» **PROBLEM STATEMENT**
Please repeat the lines below, exactly and only, from the one that holds "Task: Click the green credit usage bar" through the one that holds "Task: Open the 50% zoom level dropdown".

Saved data entries

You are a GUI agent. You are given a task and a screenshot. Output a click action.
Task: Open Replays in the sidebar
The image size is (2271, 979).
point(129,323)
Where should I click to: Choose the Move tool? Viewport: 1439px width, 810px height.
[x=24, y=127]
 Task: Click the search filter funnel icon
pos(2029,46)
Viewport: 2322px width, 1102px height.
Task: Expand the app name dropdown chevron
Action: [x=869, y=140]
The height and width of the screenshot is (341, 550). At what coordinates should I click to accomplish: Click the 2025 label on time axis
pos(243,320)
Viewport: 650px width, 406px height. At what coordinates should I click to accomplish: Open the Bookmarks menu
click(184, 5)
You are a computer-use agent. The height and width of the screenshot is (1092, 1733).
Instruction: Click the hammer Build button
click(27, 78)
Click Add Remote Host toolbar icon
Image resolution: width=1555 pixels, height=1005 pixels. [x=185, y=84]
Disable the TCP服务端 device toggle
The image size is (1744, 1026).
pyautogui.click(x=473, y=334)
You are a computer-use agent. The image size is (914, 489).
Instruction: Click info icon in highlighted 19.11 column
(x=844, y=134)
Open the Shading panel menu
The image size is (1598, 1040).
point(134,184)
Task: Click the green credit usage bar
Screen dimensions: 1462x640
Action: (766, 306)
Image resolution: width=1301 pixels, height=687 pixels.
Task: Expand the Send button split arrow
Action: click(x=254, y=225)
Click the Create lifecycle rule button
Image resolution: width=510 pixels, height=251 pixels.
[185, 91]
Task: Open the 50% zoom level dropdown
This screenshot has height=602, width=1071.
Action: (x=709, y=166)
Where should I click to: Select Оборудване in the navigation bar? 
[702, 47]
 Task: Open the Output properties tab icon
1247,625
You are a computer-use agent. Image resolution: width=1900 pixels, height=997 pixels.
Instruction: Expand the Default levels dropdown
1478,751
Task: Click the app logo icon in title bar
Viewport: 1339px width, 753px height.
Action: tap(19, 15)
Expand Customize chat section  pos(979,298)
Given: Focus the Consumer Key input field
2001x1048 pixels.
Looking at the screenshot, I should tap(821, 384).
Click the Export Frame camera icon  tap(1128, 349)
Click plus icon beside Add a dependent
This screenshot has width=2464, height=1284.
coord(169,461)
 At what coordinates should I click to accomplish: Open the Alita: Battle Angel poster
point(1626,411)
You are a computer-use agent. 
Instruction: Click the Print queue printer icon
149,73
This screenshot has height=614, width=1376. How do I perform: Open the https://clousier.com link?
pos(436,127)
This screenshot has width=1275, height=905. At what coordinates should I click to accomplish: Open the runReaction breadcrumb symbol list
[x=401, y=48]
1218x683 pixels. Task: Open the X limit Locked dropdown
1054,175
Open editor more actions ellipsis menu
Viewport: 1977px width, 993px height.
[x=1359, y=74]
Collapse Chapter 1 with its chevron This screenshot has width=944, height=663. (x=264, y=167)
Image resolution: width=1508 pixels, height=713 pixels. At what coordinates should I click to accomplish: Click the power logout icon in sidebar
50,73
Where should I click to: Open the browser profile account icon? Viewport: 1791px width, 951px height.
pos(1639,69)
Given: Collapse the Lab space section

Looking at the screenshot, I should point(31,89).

» **EXERCISE RESPONSE**
Task: Click the green credit usage bar
Screen dimensions: 1462x640
Action: (766, 306)
Image resolution: width=1301 pixels, height=687 pixels.
Task: Expand the Send button split arrow
Action: click(x=254, y=225)
Click the Create lifecycle rule button
Image resolution: width=510 pixels, height=251 pixels.
[185, 91]
Task: Open the 50% zoom level dropdown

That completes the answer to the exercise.